■ Provided text:

Dixon, the league's general counsel and head of football, sat beside David Coleman, the Pac-12 head of officiating, in the downtown San Francisco headquarters.

The men were bellied-up to a high-top counter in front of eight television screens and 16 computer monitors. The words "VIDEO ADMINISTRATION ROOM" were printed outside on the glass doors. In the adjacent room, the replay officials in the Centralized Instant-Replay Command Center were busy debating and discussing football plays with 26 television monitors and computer screens flickering around them.

It was like Buffalo Wild Wings -- without the wings.

UCLA and Arizona State were playing a football game and Bruins coach Chip Kelly called timeout a few seconds before halftime. It got Dixon's attention. Kelly was gesturing across the field at Sun Devils' coach Herm Edwards and pointing at the press box. Edwards looked confused.

Then, play resumed, UCLA took a knee to end the half and Kelly was intercepted by the television sideline reporter for a quick interview. Dixon, who had been sitting in silence, was now on his feet and pointing at one of the television screens.

"Turn that one up," he ordered a technician.

The sound came on. Kelly explained to the audience that he called timeout because he wanted to give his assistants in the coaching box upstairs a head start on getting to the locker room before the intermission.

Dixon, 45, is the central figure in the instant-replay officiating scandal that rocked the conference earlier this season. During the Sept. 21 Washington State vs. USC game, he was watching the game from home when an instant-replay review was initiated. In question, was a potential targeting call.

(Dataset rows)
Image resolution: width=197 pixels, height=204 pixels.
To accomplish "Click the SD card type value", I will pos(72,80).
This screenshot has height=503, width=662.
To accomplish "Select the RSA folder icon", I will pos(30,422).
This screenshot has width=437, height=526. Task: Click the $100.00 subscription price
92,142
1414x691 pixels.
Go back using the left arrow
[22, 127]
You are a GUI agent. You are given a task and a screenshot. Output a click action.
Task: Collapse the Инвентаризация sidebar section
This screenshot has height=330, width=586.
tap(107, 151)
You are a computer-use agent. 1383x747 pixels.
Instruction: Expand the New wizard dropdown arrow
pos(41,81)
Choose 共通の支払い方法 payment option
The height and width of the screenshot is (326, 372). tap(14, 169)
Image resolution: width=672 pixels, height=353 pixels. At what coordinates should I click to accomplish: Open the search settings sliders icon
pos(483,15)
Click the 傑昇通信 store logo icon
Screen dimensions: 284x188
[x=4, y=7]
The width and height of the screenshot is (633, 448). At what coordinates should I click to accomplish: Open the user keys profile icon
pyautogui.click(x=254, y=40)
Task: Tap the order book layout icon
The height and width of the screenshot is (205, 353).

■ Exercise tasks:
• a. Echo word for word the passage from the article on Pac-12 replay officiating, beginning at the words "Dixon, the league's" and ending after "San Francisco headquarters.".
• b. Duplicate the dataset rows from their first line through the line that contains "I will pos(30,422).", keeping every character unchanged.

■ Complete answers:
• a.
Dixon, the league's general counsel and head of football, sat beside David Coleman, the Pac-12 head of officiating, in the downtown San Francisco headquarters.

• b.
Image resolution: width=197 pixels, height=204 pixels.
To accomplish "Click the SD card type value", I will pos(72,80).
This screenshot has height=503, width=662.
To accomplish "Select the RSA folder icon", I will pos(30,422).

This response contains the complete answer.